For the entries below, print exactly the lines between the line holding "Given: Click the CPI node circle" and the line holding "Given: Add a new sheet with the plus icon", inclusive, and nothing else.

─── SOURCE RECORDS ───

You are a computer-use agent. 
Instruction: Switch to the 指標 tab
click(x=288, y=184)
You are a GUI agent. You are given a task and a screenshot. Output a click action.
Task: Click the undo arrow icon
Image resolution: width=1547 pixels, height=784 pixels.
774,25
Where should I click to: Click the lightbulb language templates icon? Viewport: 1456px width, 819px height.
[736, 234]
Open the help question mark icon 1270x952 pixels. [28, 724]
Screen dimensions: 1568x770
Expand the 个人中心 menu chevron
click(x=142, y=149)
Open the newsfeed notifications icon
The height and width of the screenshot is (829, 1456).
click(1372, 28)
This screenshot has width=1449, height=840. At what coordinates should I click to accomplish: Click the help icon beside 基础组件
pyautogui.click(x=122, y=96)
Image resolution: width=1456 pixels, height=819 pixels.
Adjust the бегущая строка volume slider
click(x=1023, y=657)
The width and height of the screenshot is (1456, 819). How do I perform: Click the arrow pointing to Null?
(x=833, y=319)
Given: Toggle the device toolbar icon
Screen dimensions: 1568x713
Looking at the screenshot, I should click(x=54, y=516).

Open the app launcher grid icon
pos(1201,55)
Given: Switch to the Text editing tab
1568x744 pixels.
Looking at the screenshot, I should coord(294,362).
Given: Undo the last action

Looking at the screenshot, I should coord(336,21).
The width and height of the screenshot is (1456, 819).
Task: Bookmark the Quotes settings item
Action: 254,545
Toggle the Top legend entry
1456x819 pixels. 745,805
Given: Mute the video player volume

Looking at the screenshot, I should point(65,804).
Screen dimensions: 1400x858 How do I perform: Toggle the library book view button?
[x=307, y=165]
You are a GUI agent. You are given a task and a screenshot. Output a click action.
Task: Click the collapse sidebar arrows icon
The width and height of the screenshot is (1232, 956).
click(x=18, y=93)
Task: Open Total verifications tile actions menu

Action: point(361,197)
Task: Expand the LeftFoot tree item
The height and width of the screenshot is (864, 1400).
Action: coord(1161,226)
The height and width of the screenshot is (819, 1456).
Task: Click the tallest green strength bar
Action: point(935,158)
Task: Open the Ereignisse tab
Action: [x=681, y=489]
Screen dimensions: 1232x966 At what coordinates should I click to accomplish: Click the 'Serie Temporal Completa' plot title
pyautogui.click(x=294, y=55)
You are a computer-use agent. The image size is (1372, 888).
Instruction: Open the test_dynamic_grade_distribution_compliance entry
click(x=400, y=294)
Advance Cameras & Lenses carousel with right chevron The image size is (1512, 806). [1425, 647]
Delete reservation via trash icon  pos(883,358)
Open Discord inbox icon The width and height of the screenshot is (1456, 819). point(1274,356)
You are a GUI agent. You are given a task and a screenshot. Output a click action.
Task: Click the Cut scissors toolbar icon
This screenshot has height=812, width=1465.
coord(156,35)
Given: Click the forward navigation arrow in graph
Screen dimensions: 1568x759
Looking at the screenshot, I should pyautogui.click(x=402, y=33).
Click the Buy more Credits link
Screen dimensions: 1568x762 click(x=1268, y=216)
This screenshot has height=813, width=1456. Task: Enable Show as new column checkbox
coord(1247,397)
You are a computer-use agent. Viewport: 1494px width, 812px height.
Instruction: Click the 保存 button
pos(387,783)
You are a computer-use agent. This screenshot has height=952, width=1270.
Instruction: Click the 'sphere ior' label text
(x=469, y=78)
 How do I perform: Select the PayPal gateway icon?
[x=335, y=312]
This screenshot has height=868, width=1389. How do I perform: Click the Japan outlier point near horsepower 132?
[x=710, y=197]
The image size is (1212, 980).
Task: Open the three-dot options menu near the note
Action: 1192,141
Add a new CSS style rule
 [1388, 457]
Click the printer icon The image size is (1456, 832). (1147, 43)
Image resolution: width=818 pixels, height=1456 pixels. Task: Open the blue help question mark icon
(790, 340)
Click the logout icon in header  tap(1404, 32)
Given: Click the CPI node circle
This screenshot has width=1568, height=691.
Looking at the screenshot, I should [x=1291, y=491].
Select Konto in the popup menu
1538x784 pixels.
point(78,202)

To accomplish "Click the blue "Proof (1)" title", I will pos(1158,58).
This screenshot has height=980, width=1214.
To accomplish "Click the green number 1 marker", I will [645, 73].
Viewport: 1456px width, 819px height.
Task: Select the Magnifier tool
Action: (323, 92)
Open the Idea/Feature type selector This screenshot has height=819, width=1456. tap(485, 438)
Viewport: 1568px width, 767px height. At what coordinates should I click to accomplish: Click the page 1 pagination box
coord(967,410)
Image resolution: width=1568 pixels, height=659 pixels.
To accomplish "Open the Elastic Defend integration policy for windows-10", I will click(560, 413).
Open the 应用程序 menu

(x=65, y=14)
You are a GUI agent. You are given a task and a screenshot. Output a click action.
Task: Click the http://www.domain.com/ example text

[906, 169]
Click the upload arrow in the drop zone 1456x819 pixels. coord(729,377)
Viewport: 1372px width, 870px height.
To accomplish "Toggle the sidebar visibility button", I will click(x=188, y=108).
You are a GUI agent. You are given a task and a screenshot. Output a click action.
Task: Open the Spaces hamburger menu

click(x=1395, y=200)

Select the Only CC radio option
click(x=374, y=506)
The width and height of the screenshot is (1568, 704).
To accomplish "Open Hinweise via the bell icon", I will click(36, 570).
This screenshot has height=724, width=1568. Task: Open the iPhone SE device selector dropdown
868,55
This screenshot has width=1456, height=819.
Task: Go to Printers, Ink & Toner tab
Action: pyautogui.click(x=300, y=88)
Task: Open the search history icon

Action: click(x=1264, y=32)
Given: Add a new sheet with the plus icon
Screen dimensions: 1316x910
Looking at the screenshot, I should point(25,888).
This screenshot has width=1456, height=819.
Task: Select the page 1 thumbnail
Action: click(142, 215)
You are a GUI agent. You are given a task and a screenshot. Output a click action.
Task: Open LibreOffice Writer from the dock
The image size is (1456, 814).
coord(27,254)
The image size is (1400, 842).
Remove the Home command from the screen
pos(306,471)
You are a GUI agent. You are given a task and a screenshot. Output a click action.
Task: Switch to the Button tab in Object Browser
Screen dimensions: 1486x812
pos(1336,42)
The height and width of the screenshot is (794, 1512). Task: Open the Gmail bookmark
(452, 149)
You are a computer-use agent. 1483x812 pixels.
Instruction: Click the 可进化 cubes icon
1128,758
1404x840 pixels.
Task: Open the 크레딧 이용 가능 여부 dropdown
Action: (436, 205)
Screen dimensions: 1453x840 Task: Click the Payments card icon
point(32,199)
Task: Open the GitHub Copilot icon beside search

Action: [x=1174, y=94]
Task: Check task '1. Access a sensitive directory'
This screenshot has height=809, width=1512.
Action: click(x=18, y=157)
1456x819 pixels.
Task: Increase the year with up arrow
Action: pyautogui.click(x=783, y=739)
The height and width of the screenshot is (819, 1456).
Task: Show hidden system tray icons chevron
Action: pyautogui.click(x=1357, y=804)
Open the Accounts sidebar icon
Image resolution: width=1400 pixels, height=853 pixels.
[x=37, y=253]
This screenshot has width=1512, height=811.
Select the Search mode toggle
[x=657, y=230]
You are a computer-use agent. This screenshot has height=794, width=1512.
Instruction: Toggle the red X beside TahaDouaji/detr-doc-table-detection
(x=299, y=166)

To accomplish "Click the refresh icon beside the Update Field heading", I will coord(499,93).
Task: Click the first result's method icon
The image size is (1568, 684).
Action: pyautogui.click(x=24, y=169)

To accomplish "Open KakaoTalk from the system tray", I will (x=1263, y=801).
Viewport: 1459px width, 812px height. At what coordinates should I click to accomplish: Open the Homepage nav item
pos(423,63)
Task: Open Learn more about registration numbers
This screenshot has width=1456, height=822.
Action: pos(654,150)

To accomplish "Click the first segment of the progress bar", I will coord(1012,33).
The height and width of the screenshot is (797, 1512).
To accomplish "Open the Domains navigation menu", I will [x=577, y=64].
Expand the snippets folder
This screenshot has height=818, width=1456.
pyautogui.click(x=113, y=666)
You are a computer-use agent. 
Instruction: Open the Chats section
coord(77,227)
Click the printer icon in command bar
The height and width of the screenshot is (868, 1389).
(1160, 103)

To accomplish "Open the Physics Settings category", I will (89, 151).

───

RESPONSE TO THIS TASK:
Given: Click the CPI node circle
This screenshot has width=1568, height=691.
Looking at the screenshot, I should [x=1291, y=491].
Select Konto in the popup menu
1538x784 pixels.
point(78,202)

To accomplish "Click the blue "Proof (1)" title", I will pos(1158,58).
This screenshot has height=980, width=1214.
To accomplish "Click the green number 1 marker", I will [645, 73].
Viewport: 1456px width, 819px height.
Task: Select the Magnifier tool
Action: (323, 92)
Open the Idea/Feature type selector This screenshot has height=819, width=1456. tap(485, 438)
Viewport: 1568px width, 767px height. At what coordinates should I click to accomplish: Click the page 1 pagination box
coord(967,410)
Image resolution: width=1568 pixels, height=659 pixels.
To accomplish "Open the Elastic Defend integration policy for windows-10", I will click(560, 413).
Open the 应用程序 menu

(x=65, y=14)
You are a GUI agent. You are given a task and a screenshot. Output a click action.
Task: Click the http://www.domain.com/ example text

[906, 169]
Click the upload arrow in the drop zone 1456x819 pixels. coord(729,377)
Viewport: 1372px width, 870px height.
To accomplish "Toggle the sidebar visibility button", I will click(x=188, y=108).
You are a GUI agent. You are given a task and a screenshot. Output a click action.
Task: Open the Spaces hamburger menu

click(x=1395, y=200)

Select the Only CC radio option
click(x=374, y=506)
The width and height of the screenshot is (1568, 704).
To accomplish "Open Hinweise via the bell icon", I will click(36, 570).
This screenshot has height=724, width=1568. Task: Open the iPhone SE device selector dropdown
868,55
This screenshot has width=1456, height=819.
Task: Go to Printers, Ink & Toner tab
Action: pyautogui.click(x=300, y=88)
Task: Open the search history icon

Action: click(x=1264, y=32)
Given: Add a new sheet with the plus icon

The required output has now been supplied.